Plick, who joined UCHealth in 2015 as an ancillary health technician, administers electrocardiograms (EKGs) to dozens of patients a day. He’s also an experienced phlebotomist, an associate minister at Northeast Church of Christ Montbello, and a healthcare educator at Denver-area colleges where, for 25 years, he’s been teaching students how to draw blood and land careers as healthcare technicians.

It was the luck of the draw that his chemotherapy treatments coincided with a hospital staffing shortage. Some weeks he worked 76 hours, administering up to 60 EKGs a day. To do any less, he said, would have left his coworkers in a bind and violated his personal code of honor.
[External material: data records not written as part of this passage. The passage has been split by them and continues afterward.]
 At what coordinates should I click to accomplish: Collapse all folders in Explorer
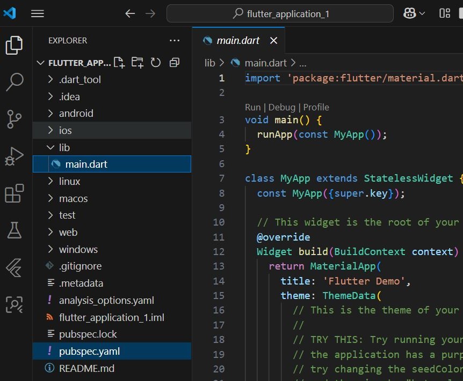coord(174,63)
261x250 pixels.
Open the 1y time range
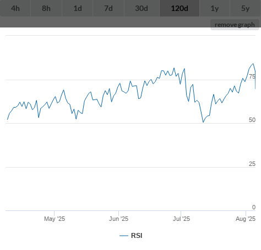pyautogui.click(x=215, y=8)
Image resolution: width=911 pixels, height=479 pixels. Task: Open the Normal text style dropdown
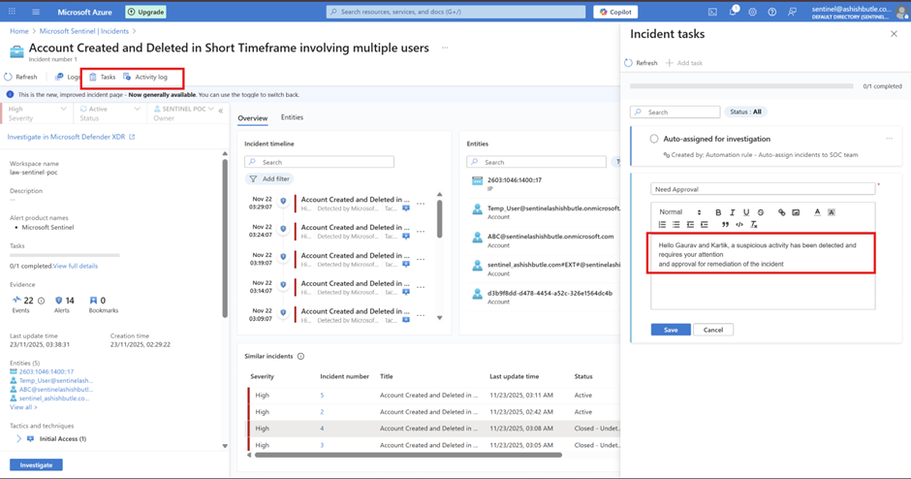click(x=679, y=212)
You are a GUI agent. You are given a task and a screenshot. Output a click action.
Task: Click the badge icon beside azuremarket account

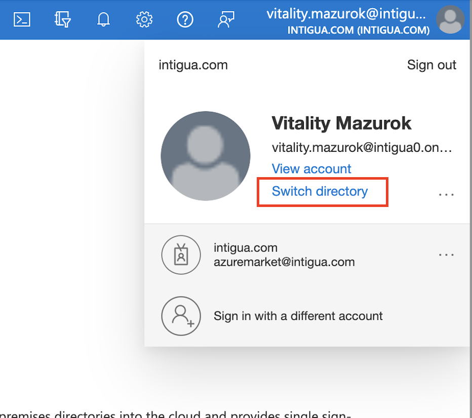(181, 255)
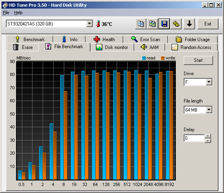Open the Drive F: dropdown
The image size is (224, 193).
[209, 82]
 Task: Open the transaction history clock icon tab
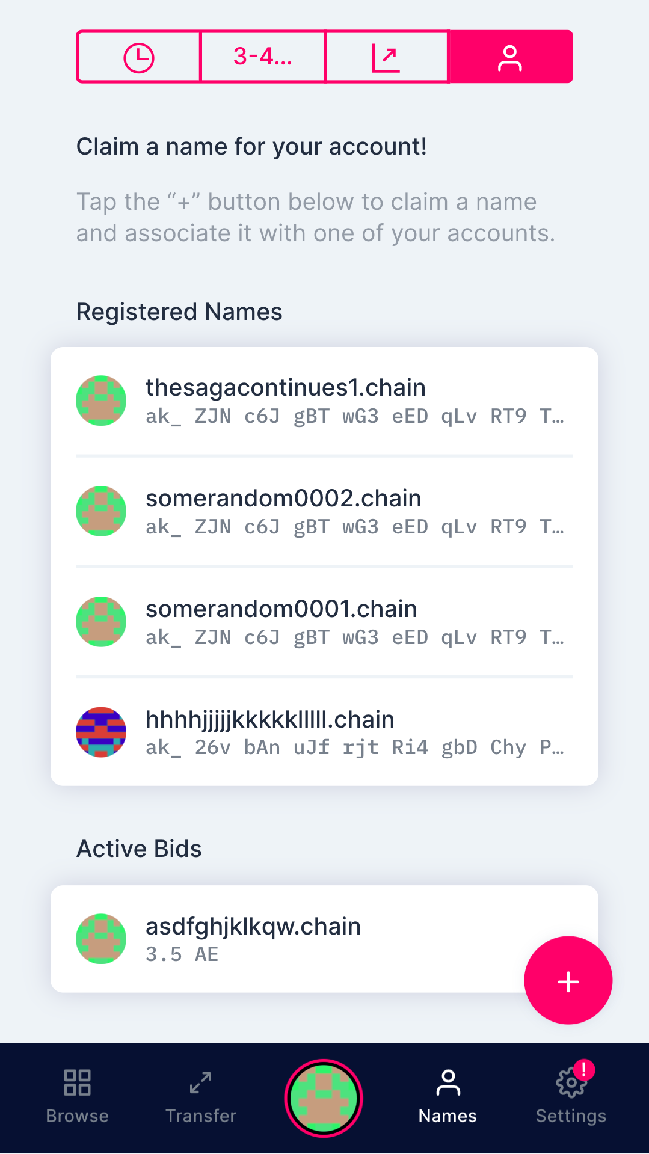[138, 56]
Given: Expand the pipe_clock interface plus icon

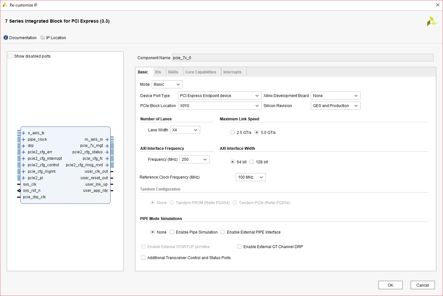Looking at the screenshot, I should pyautogui.click(x=23, y=139).
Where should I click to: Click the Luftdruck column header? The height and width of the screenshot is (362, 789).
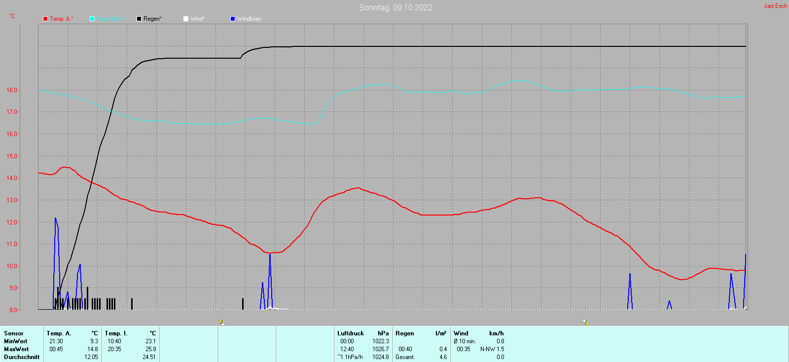click(351, 333)
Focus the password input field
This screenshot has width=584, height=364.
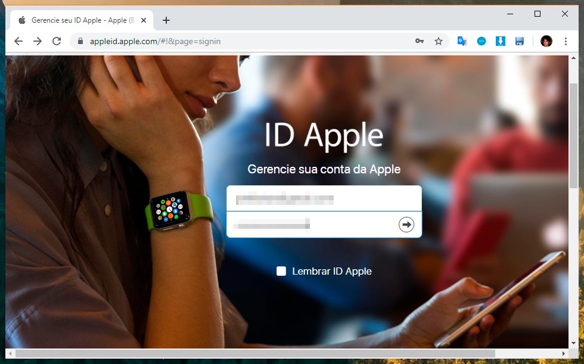310,225
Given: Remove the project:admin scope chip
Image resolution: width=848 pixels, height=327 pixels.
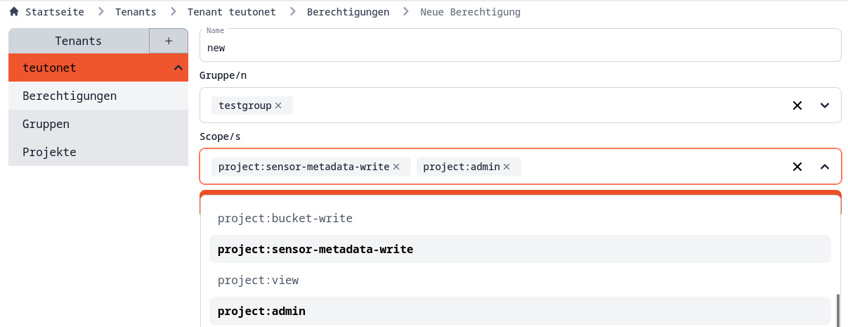Looking at the screenshot, I should tap(507, 167).
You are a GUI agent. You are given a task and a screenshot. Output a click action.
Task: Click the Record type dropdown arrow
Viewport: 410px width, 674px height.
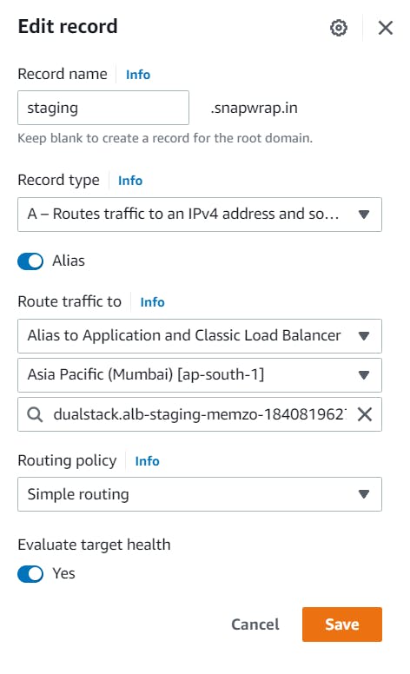pos(364,214)
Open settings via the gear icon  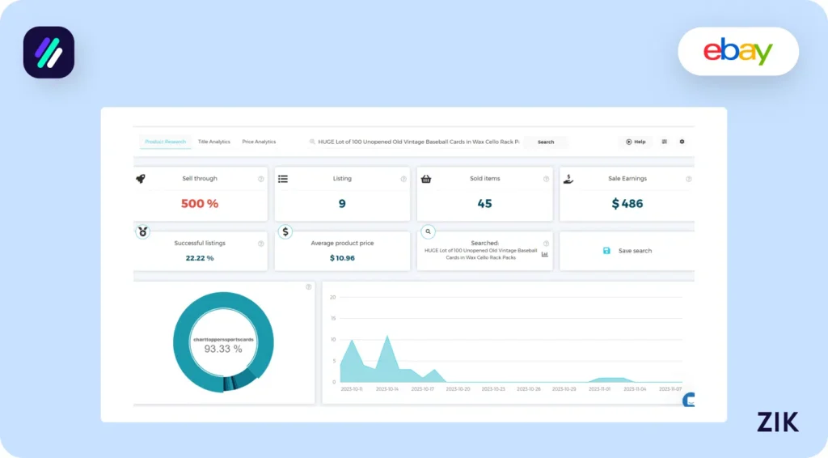coord(682,142)
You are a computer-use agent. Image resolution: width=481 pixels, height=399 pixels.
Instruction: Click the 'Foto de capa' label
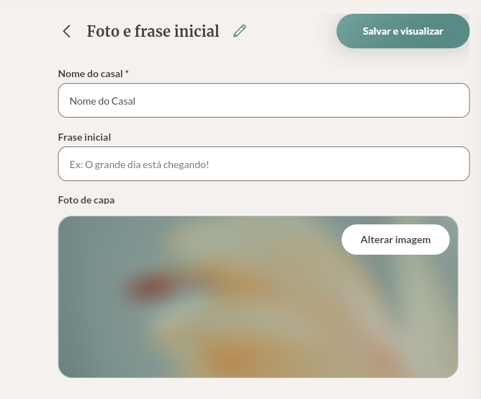pyautogui.click(x=86, y=200)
“You show up. You never let the flag hit the ground,” he said, alluding to African American Civil War Sgt. William H. Carney, who was awarded the Medal of Honor for famously saving the American flag in battle. Plick often uses military references to explain his ethos. His late father, Robert J. Plick, was a command sergeant major who embodied “duty, honor and sacrifice,” he said. He also heard his dad extol the virtues of perseverance — to strive to be the last man standing.

For Plick, this means leaning into adversity. It means showing up for work on bad days yet being more than just a guy rolling a machine into a patient’s room and putting sticky disks on a ribcage. He strives to be a listener. An encourager.  And sometimes a hand-holder.

“You need to give hope to these patients,” Plick says. “If there’s a guy who’s dejected because he’s fighting cancer, I tell him about my story. I say, ‘You are in the right place with the right people; I am a walking testament for you. I shouldn’t be here.’

“That’s when they say, ‘God bless you. If you can survive, I can survive.’ “

Plick’s grit has impressed coworkers, supervisors and hospital managers, who recently honored him for his stellar attendance record. Even one of his UCHealth oncologists called his mental strength “remarkable.”

Plick reached yet another remarkable milestone recently. A full CT scan revealed that he is now three years cancer free.